▶ Task brief:
Count the lines among the rows below that contain the string "output", treating case as significant, and give only the number.

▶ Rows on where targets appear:

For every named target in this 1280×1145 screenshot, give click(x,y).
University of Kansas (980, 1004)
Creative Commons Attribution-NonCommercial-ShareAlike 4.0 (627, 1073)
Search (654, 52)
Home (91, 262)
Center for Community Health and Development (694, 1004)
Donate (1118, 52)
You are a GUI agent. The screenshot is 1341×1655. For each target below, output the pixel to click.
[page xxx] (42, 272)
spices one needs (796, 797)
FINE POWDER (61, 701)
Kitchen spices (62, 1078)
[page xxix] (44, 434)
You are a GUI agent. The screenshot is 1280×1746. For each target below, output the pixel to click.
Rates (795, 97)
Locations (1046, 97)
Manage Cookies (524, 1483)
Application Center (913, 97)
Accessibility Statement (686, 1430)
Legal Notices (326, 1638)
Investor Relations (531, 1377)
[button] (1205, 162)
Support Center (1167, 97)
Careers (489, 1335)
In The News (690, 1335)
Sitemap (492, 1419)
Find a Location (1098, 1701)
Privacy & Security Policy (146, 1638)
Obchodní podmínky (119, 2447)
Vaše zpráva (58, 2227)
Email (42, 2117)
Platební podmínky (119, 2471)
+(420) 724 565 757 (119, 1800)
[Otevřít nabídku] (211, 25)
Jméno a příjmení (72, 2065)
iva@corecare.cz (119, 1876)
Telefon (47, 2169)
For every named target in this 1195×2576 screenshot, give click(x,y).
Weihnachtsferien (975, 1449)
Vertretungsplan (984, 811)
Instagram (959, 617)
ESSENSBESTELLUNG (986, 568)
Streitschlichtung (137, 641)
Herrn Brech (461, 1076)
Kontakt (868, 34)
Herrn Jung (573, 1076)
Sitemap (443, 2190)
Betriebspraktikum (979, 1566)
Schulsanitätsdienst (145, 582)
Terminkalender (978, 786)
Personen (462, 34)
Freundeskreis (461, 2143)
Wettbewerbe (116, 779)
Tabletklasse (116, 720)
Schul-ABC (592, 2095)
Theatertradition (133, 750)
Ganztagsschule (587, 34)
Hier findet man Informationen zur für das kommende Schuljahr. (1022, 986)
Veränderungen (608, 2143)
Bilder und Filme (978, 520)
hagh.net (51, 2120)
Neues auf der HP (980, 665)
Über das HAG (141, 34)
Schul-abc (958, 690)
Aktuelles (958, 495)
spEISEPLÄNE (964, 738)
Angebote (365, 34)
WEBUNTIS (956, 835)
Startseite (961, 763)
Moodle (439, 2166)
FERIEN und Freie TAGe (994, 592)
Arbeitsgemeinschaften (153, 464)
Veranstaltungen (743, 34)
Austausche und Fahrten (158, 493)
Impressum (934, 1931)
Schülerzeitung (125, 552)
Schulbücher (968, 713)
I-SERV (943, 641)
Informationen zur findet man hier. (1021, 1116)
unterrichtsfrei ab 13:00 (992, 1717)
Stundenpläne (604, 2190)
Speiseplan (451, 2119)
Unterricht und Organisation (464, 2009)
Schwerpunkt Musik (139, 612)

▶ Solution to this task:
2